> WHAT THE TASK ASKS: Where an entry below contains an image, skip the image and copy the rest exactly.

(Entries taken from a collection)

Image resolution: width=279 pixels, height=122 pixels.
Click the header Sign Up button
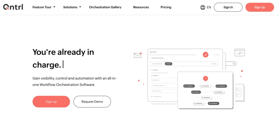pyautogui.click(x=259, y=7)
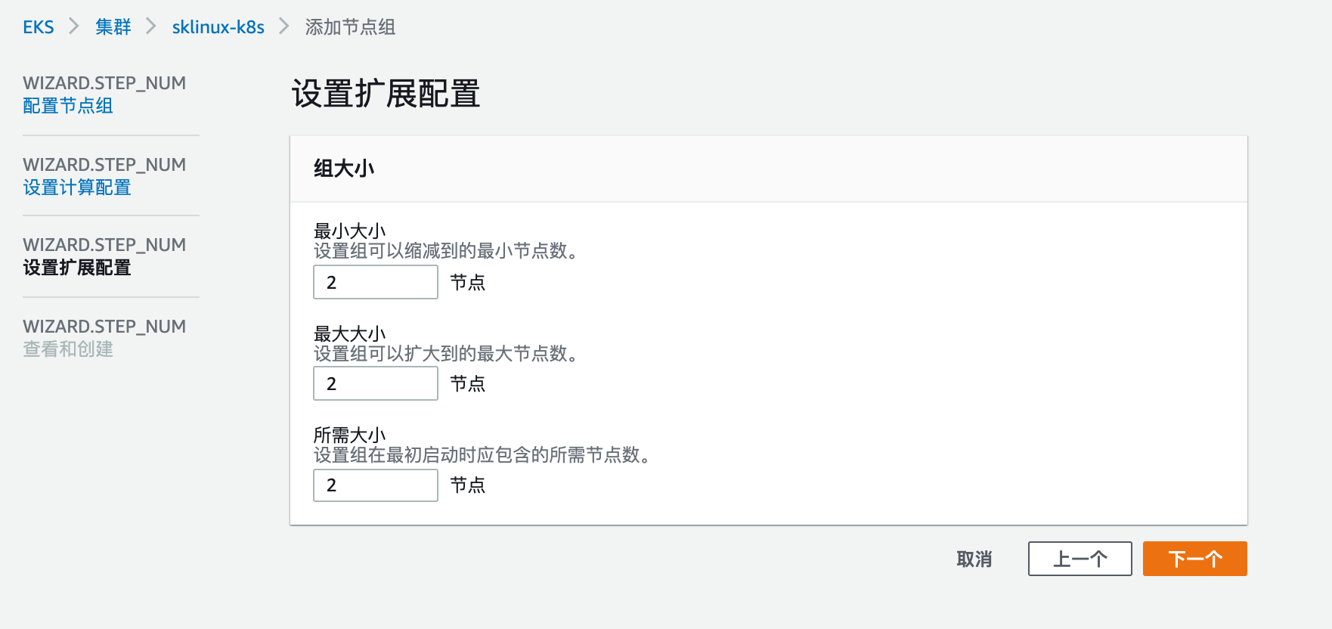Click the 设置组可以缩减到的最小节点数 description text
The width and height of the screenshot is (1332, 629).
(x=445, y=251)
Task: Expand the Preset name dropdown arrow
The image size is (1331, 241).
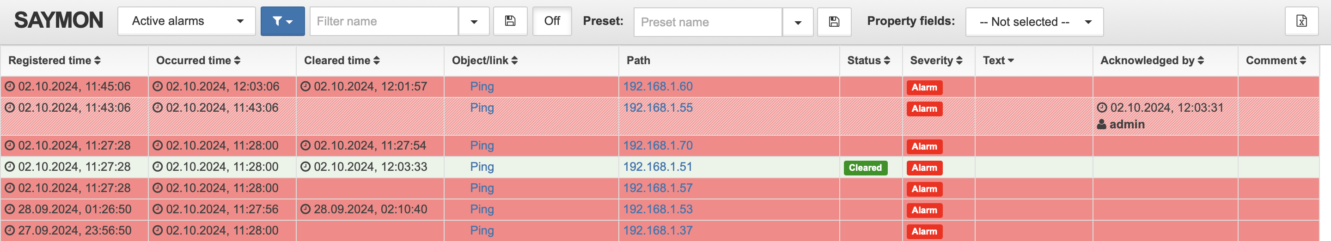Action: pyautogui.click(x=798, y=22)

> TASK SOLUTION:
Image resolution: width=279 pixels, height=122 pixels.
Click the header Sign Up button
pyautogui.click(x=259, y=7)
Click the 设置组可以缩减到的最小节点数 description text
The width and height of the screenshot is (1332, 629).
(x=445, y=251)
Task: Expand the Preset name dropdown arrow
The image size is (1331, 241).
Action: pyautogui.click(x=798, y=22)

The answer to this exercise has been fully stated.